And before we get into what they believe, I'm curious how you encountered these guys.
Nate, it's an easy answer.
He was a fan of our podcast, Know Your Enemy.
Oh, yeah.
Give us a very brief description of what your podcast, who the enemy is.
I co-host a podcast about the American right with my friend, not my enemy, Matthew Sittman, who's an editor at the liberal Catholic magazine Commonwealth Matt's a former conservative.
I'm a sort of geek about conservative intellectual history.
So the enemy is conservatism, is American conservatism.
But Nate, a conservative, was a fan of the show?
Yeah, that's right.
We have sort of like relatively small subset of historically and intellectually minded young conservatives who like the show.
And figuring out exactly why that is is a little bit of a soul-searching thing for us.
But I think part of it is just that there's not that many places, even hosted by conservatives, where they go really deep into the history and sort of take the ideas undergirding American conservatism seriously, which we do.
From the beginning, when Nate first reached out to us, that's what he said.
Like, you know, I disagree with your conclusions, but I like the way you approach the subject matter.
So that the know-your enemy part of it for them is like knowing how the left thinks about their ideas.
Yeah, yeah.
And I mean, and I can imagine the appeal of that.
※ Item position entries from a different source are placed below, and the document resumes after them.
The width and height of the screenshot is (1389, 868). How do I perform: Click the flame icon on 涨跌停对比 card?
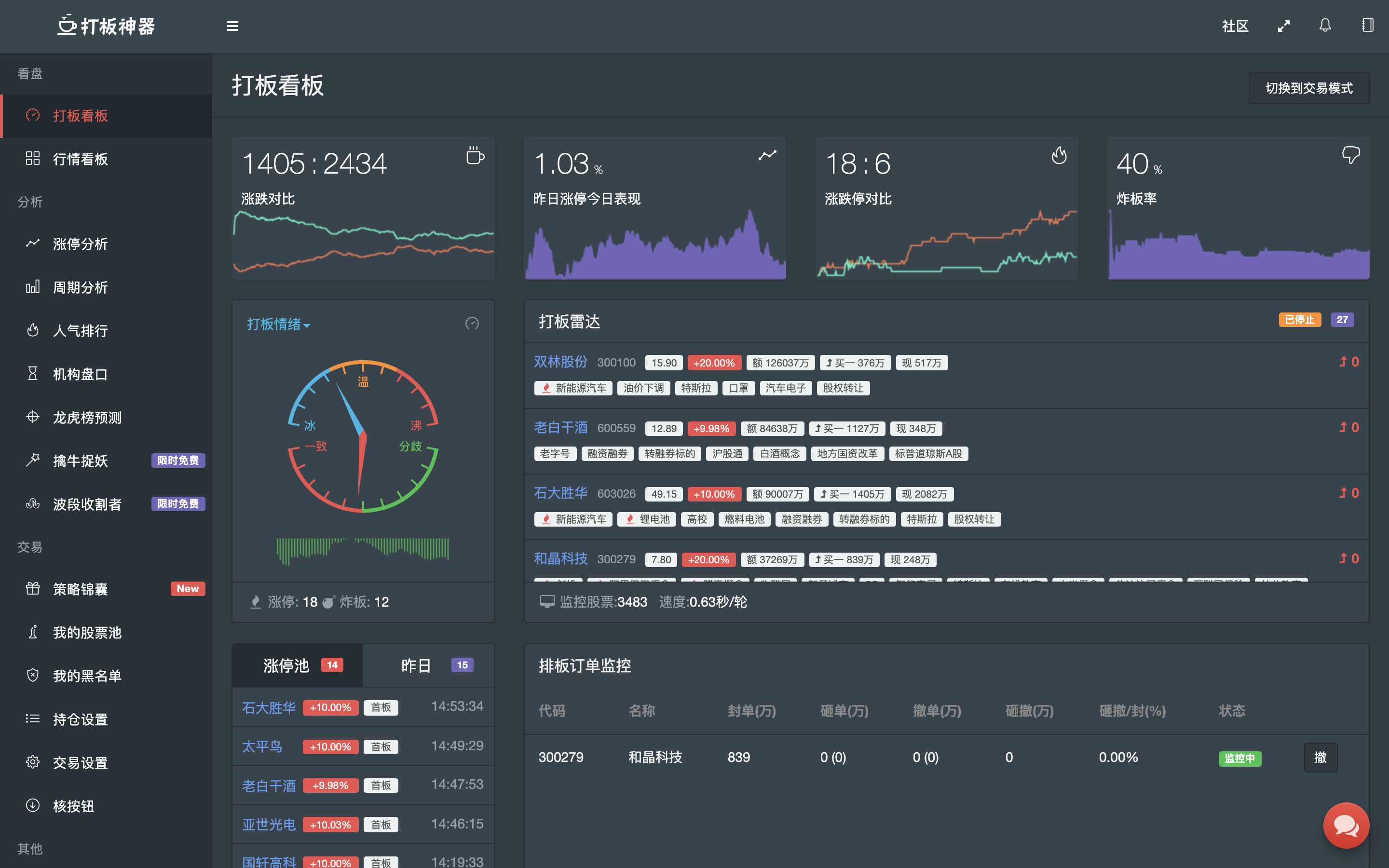point(1059,156)
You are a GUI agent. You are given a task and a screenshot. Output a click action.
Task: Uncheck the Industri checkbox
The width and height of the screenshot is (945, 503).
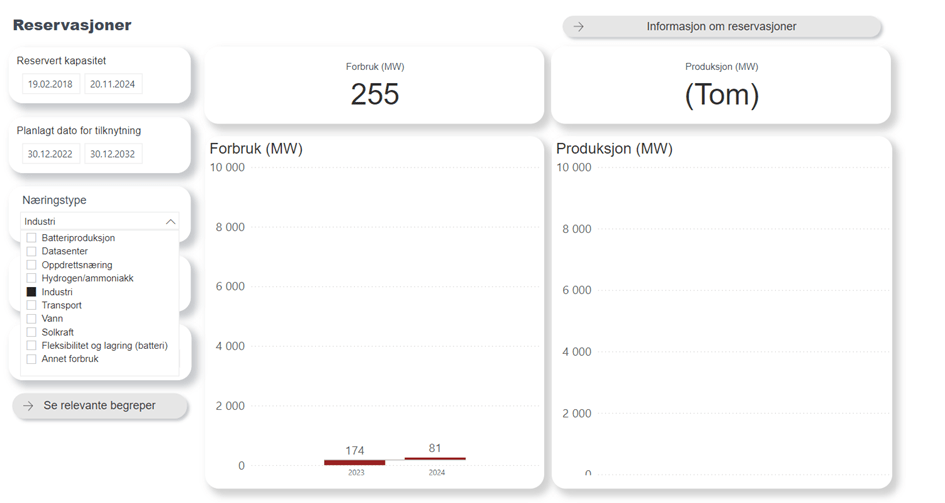(x=32, y=292)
If there was a right-wing podcast that approached left-wing ideas with as much, I think, good faith and sophistication, I would definitely listen to it.
You know, it'd be fascinating.
That was the Glenn Beck program, don't you remember?
Oh, that's right.
What happened to that guy?
So Nate was a fan of the show, and then he works with Jack.
So Jack, the other main character in the story, he's one of the editors at National Review where Nate is a writer now.
So Jack is representative of someone who holds fairly familiar Republican beliefs, but Nate belongs to this other cohort that have been calling themselves the new right.
You describe them as radical young conservatives.
What defines their politics?
They're usually more pro-Trump than not, or at least see Trump as a good development in conservatism.
They are much more comfortable with state power.
They're much more critical of free markets.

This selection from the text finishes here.